:: Activity ::
The line containing "Task: Click the Publishing globe icon" marks the start of the required copy, which runs to the final line of the entries; return those lines exactly, without any pictures.

-=-=-=-=-

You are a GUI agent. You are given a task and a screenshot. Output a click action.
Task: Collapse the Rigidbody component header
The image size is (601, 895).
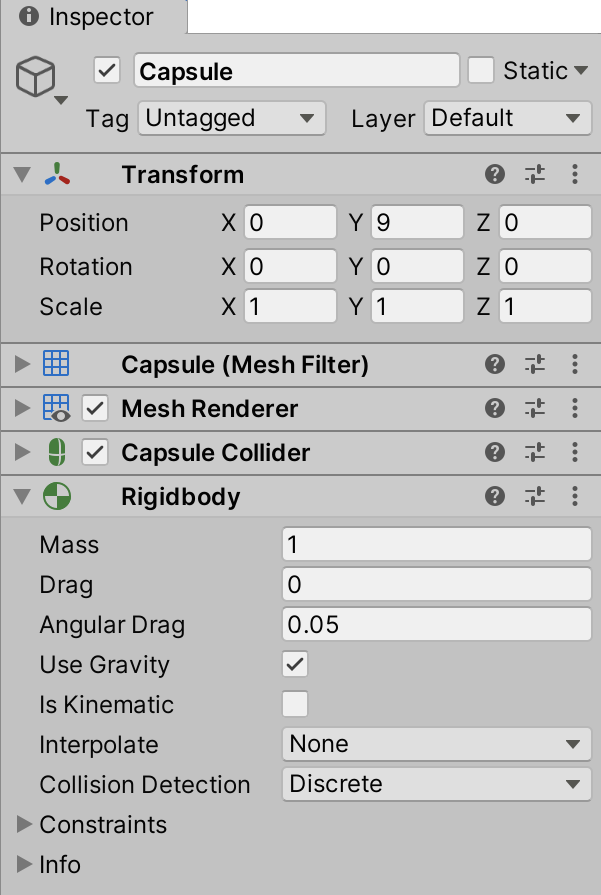[x=23, y=497]
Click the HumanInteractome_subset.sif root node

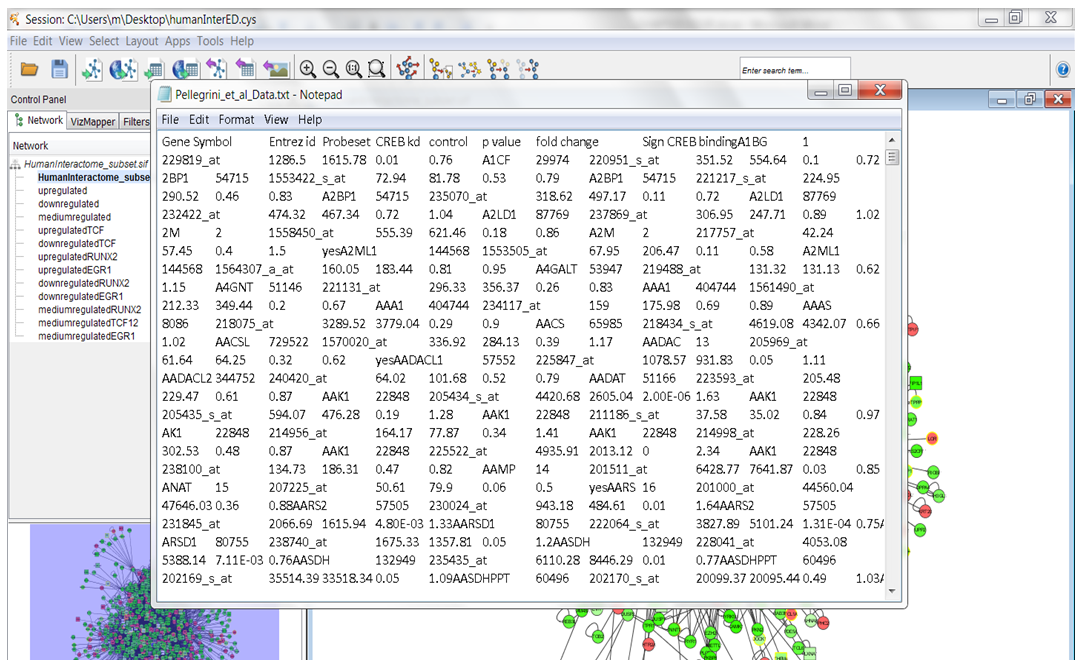86,163
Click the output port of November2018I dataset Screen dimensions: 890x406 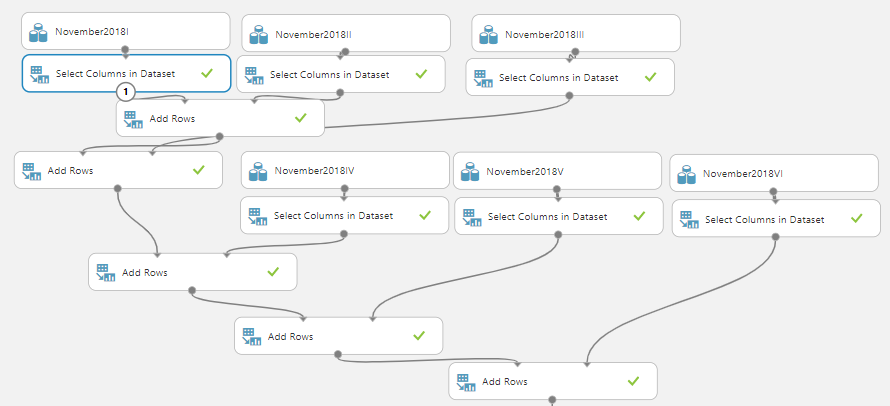click(x=125, y=50)
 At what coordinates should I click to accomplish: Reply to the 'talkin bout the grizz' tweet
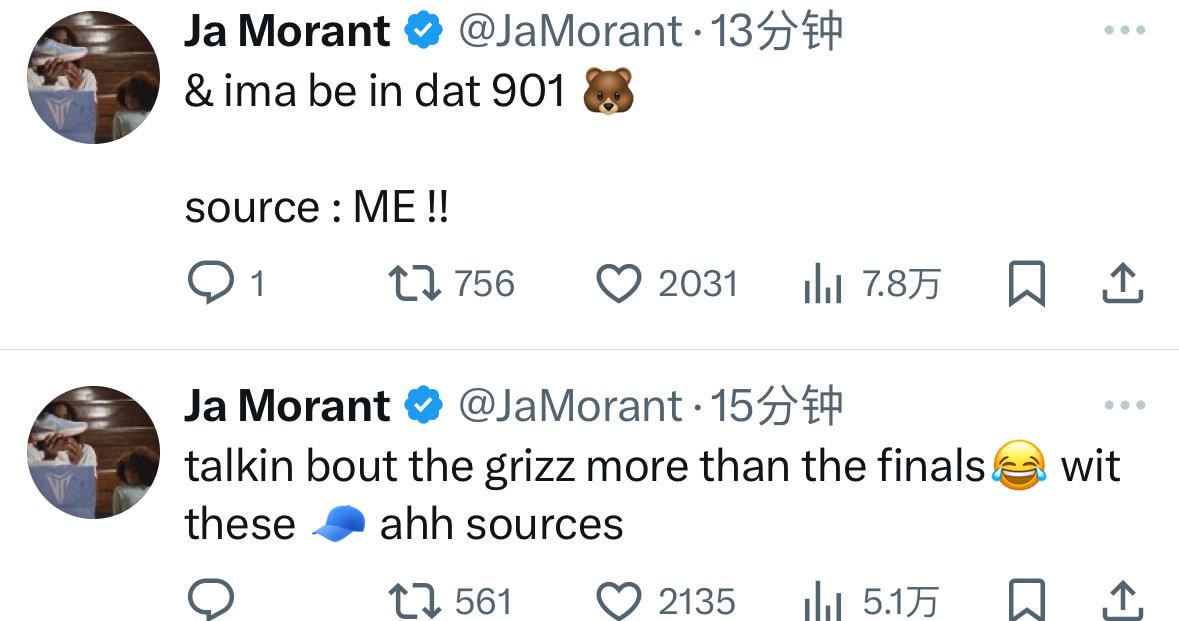210,600
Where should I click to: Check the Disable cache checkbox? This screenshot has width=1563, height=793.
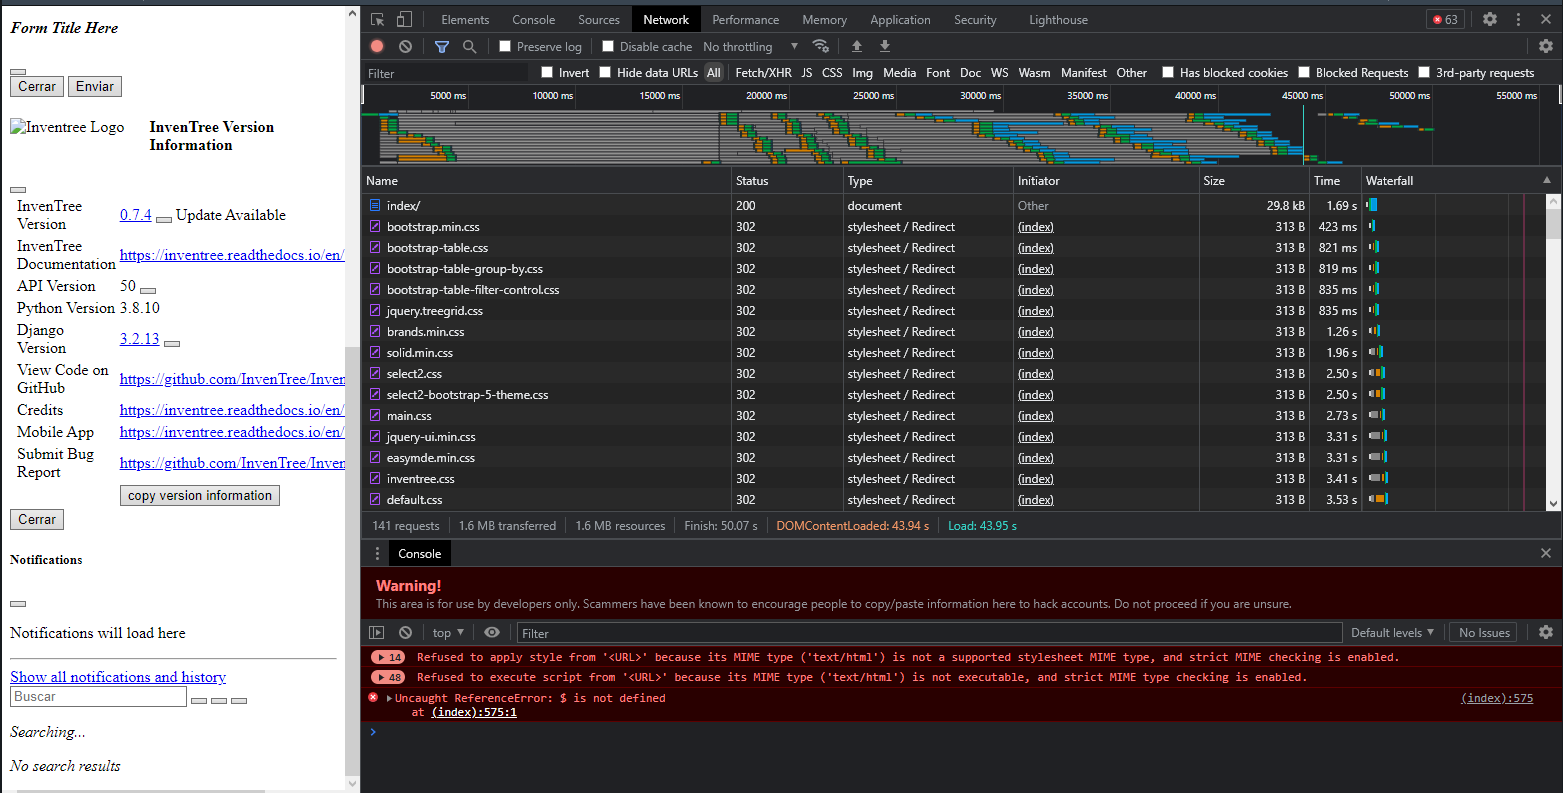(608, 46)
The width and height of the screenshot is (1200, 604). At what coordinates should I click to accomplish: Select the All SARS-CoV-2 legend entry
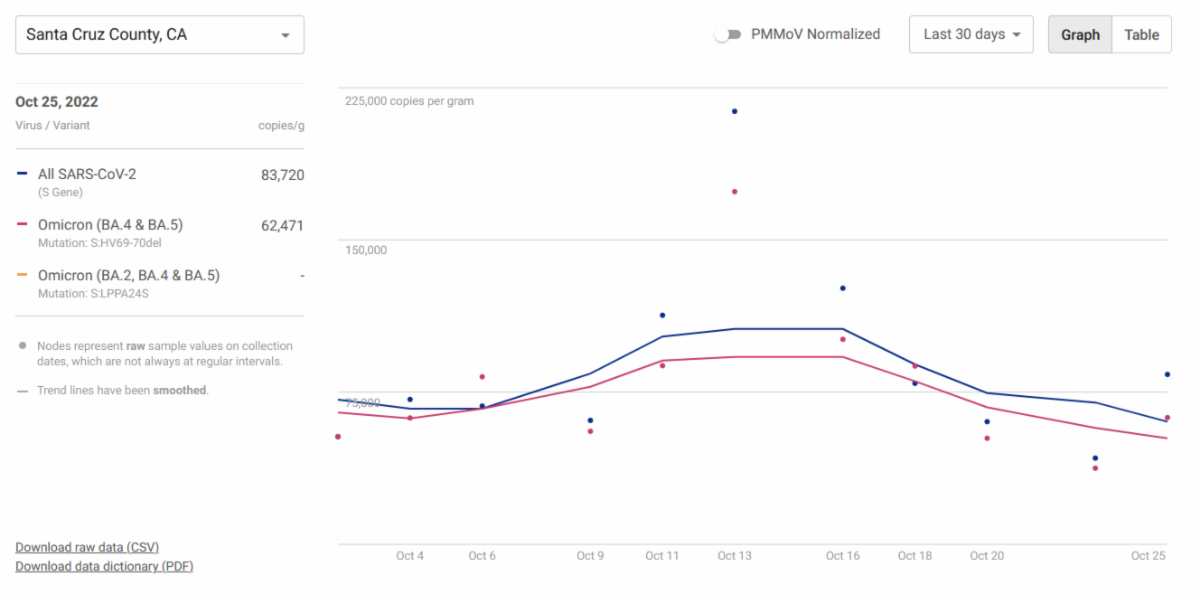point(87,174)
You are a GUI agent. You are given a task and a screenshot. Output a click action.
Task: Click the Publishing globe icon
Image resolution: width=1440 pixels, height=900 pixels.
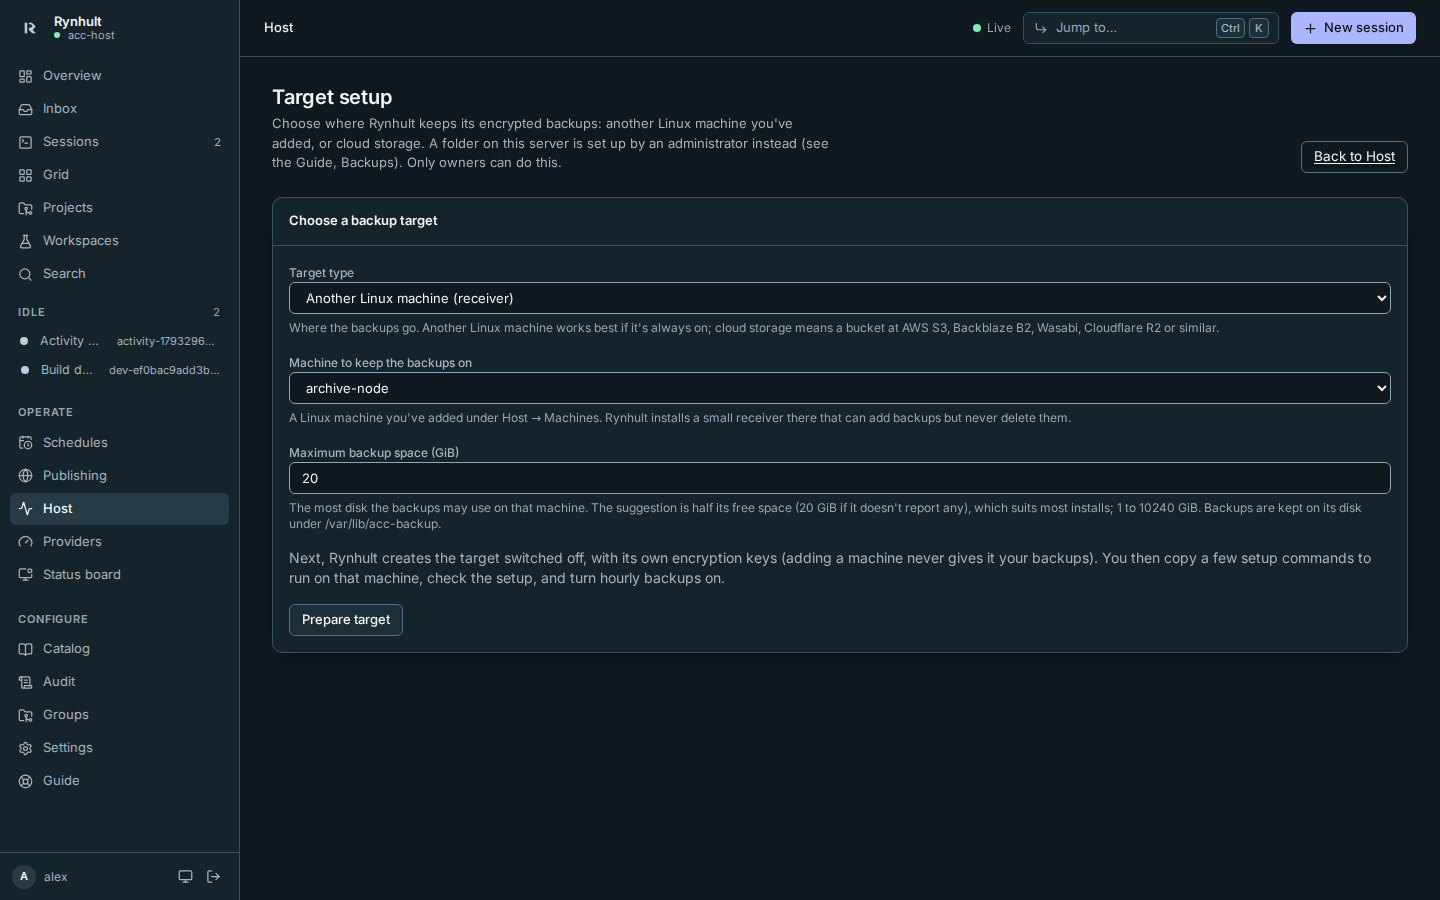point(26,476)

-=-=-=-=-

:: Exercise response ::
Task: Click the Publishing globe icon
Image resolution: width=1440 pixels, height=900 pixels.
point(26,476)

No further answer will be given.